### What you have to do
In how many lines of the entries below does "click" appear? Give only the number.

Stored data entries
* * * * *

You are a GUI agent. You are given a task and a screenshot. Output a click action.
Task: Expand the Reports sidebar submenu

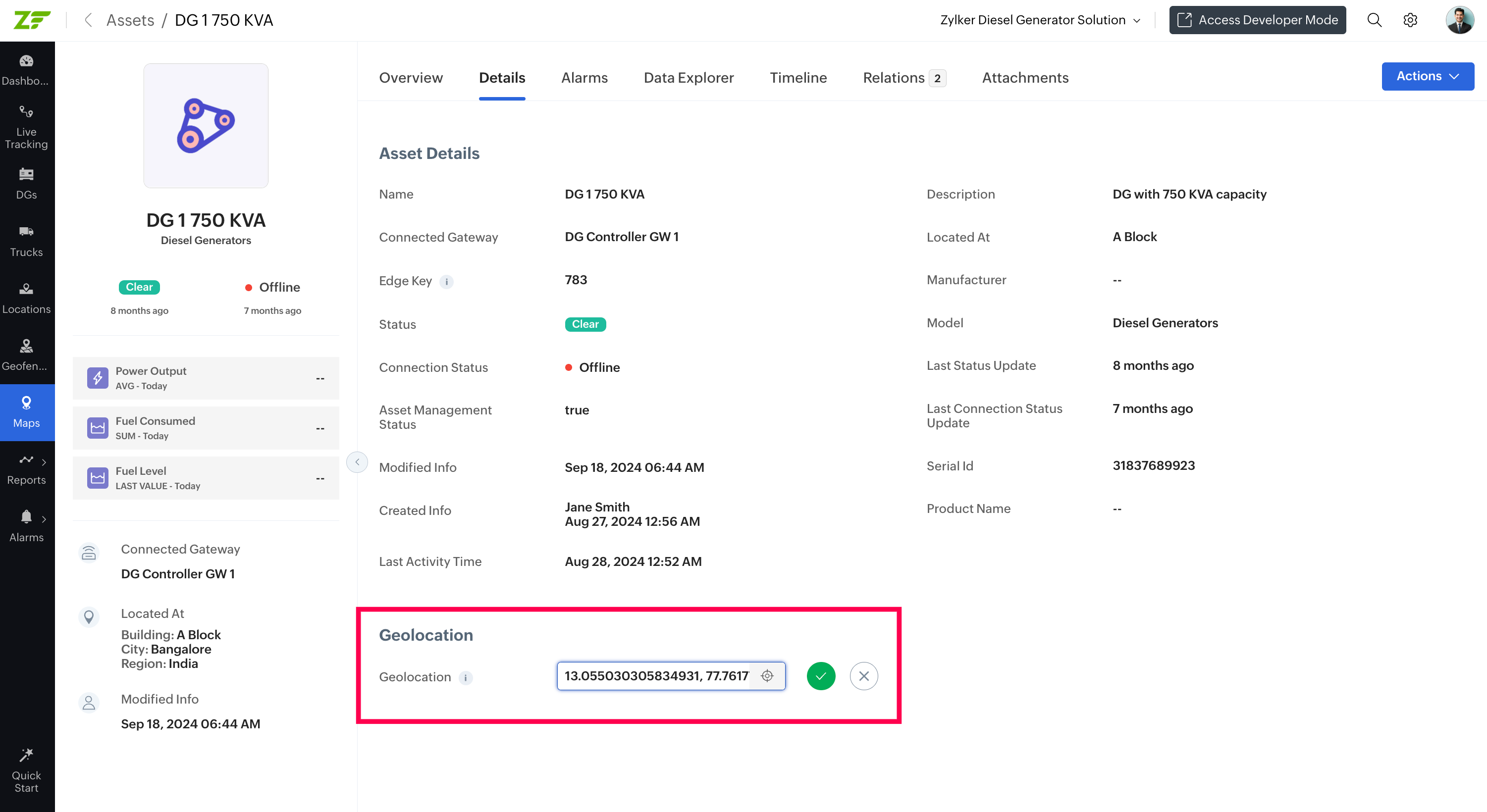44,461
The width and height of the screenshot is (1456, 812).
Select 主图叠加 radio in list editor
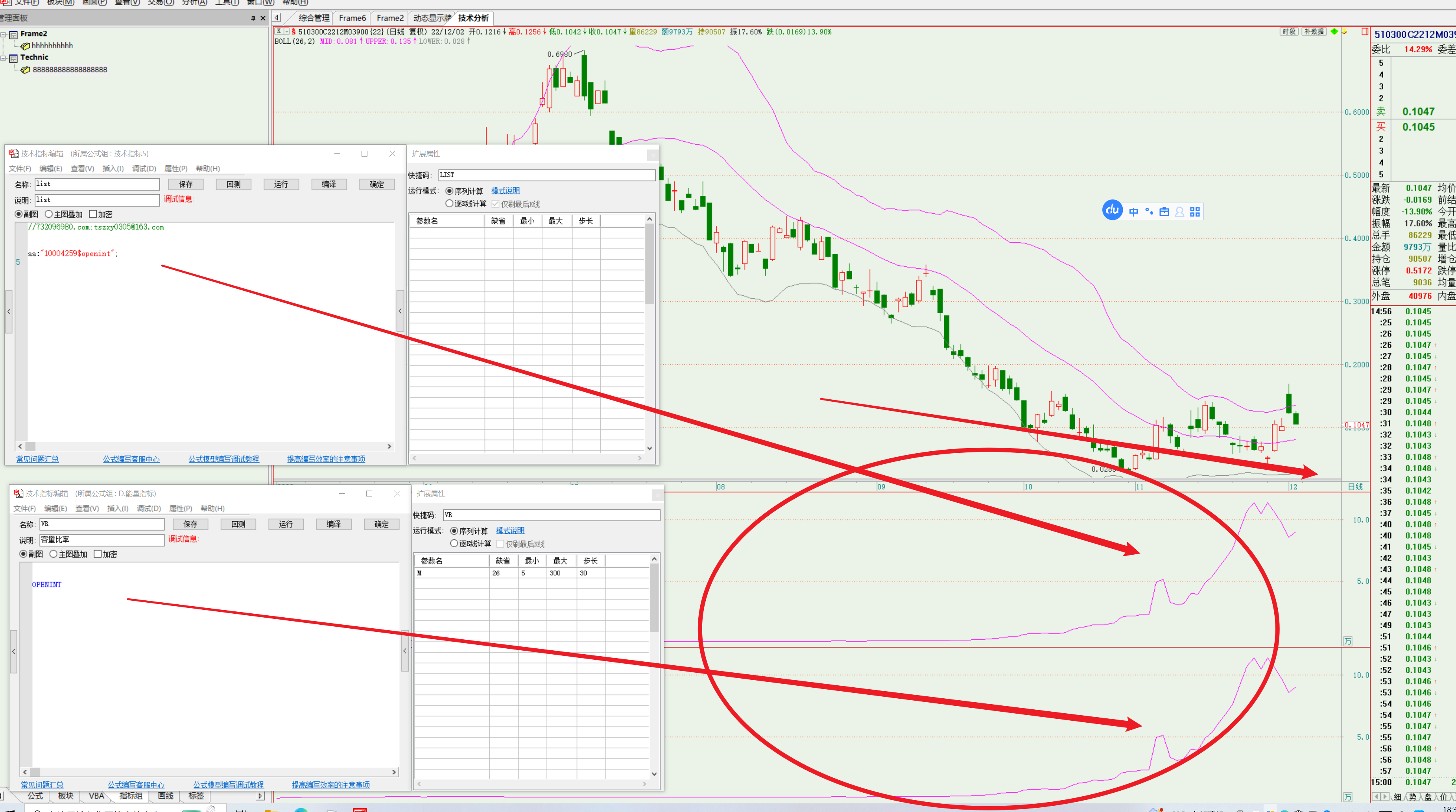[x=49, y=214]
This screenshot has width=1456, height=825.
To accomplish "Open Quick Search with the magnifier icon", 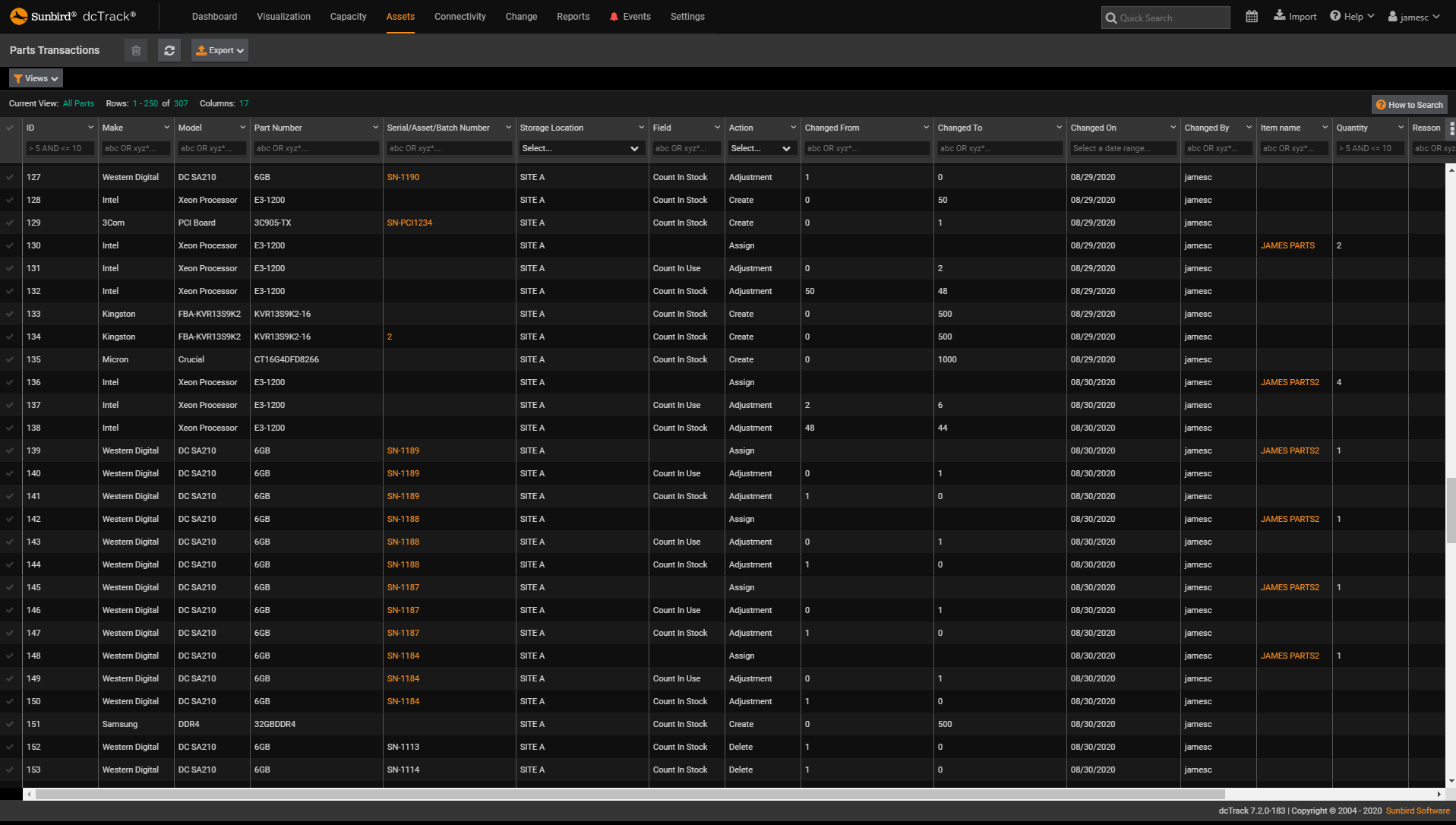I will point(1111,17).
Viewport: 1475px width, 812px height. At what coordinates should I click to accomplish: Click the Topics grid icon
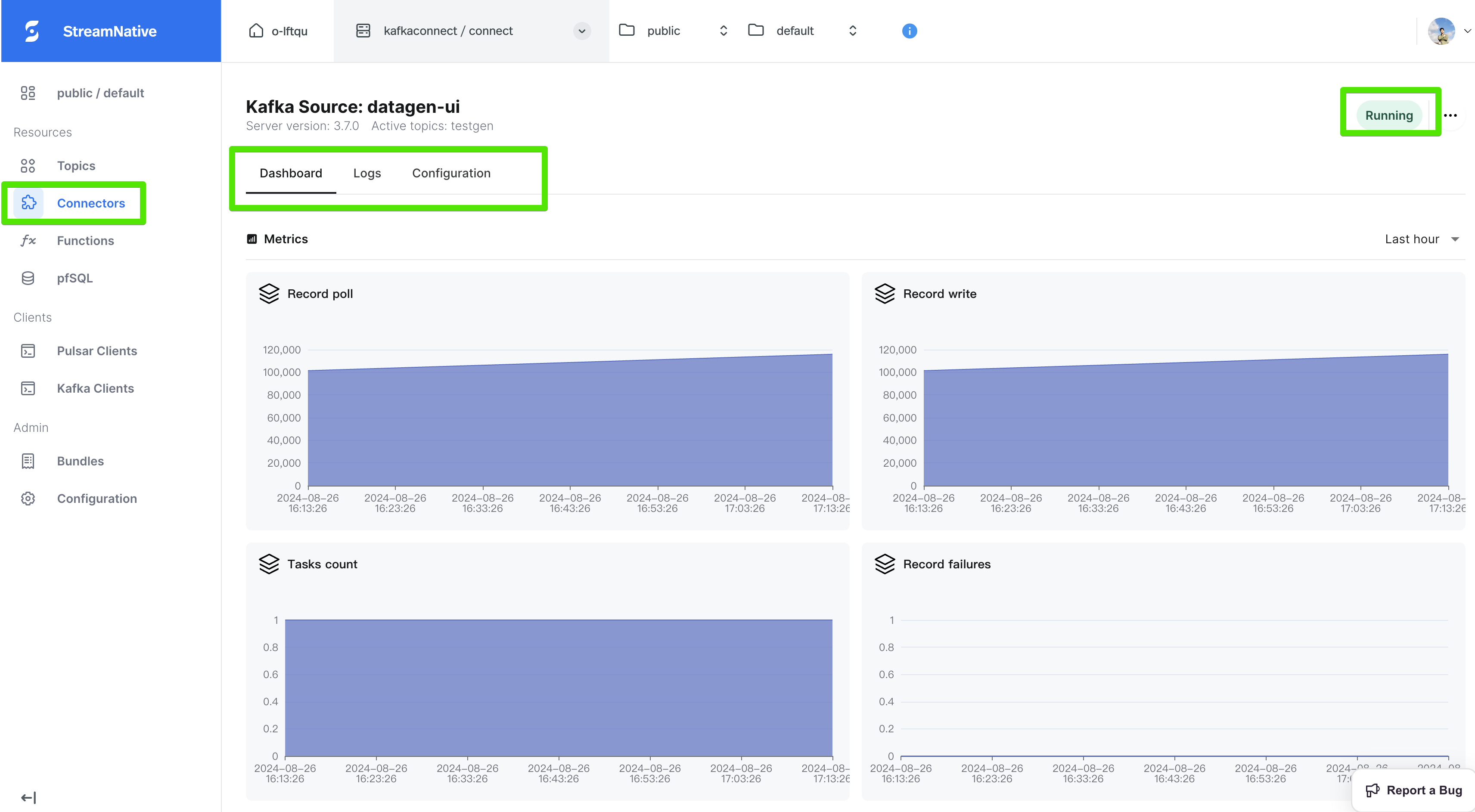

* * * * *

### Output for this task
2